Enhanced detection efficiency of genetically encoded tag allows the visualization of monomeric proteins by electron microscopy.

A cadmium-binding, genetically encoded protein tag, consisting of three repeats of metallothionein (3MT), can be used in electron microscopy for the visualization of multimeric- but not monomeric-tagged proteins due to insufficient electron density in monomeric proteins. Here, we present a technique for detecting monomeric 3MT-tagged green fluorescent protein (GFP-3MT) using a platinum compound to intensify the electron density.

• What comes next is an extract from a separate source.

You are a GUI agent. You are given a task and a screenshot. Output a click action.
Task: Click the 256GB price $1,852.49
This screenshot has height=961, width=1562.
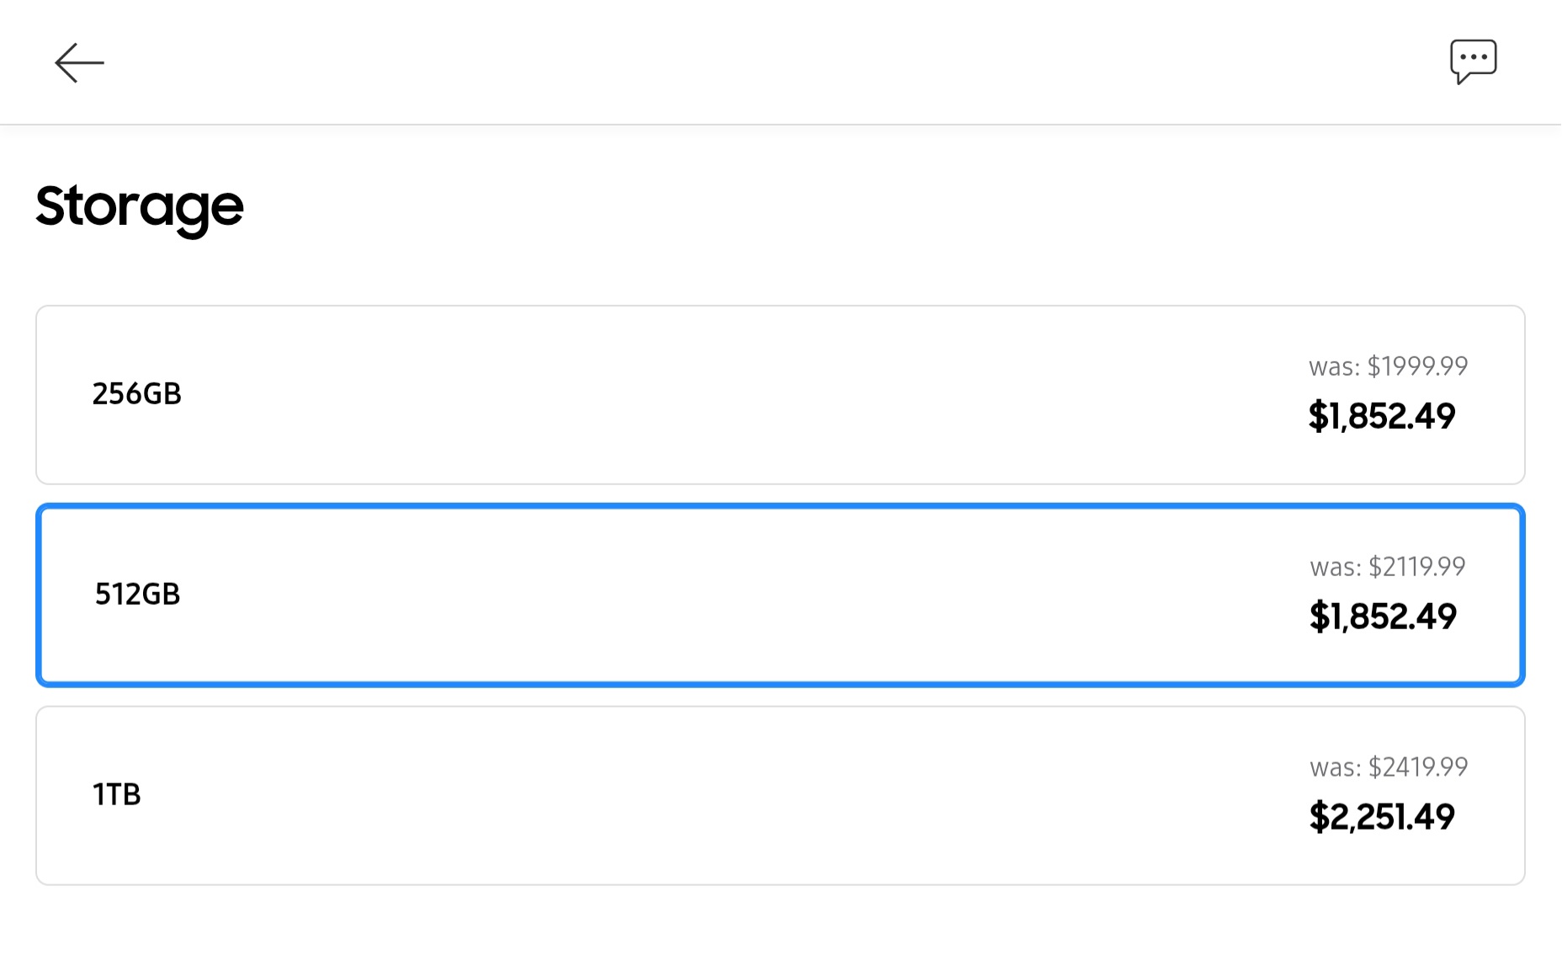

Substitution of cadmium by platinum as a result of incubating purified cadmium-binding 3MT-tagged GFP (GFP-Cd-3MT) with cis-diamminedichloroplatinum(II) (cisDDP) was assessed by a UV absorption band centered at 284 nm thereby indicating platinum-sulfhydryl bonds. The incubation time and the concentration of cisDDP to reach maximal absorption were 2 h and 36-fold molar equivalent of cisDDP, respectively. GFP-Pt-3MT isolated by gel filtration chromatography contained 29 platinum atoms per single GFP-3MT molecule. Electron-dense particles were observed in a GFP-Pt-3MT sample by electron microscopy without negative staining. Further image processing and image analysis demonstrated that particles with higher density relative to their surroundings were detectable in both GFP-Cd-3MT and GFP-Pt-3MT samples. These results demonstrate that replacement of cadmium with platinum, together with proper image analyses, improve detection efficiency and enable the visualization of 3MT-tagged monomeric protein by electron microscopy.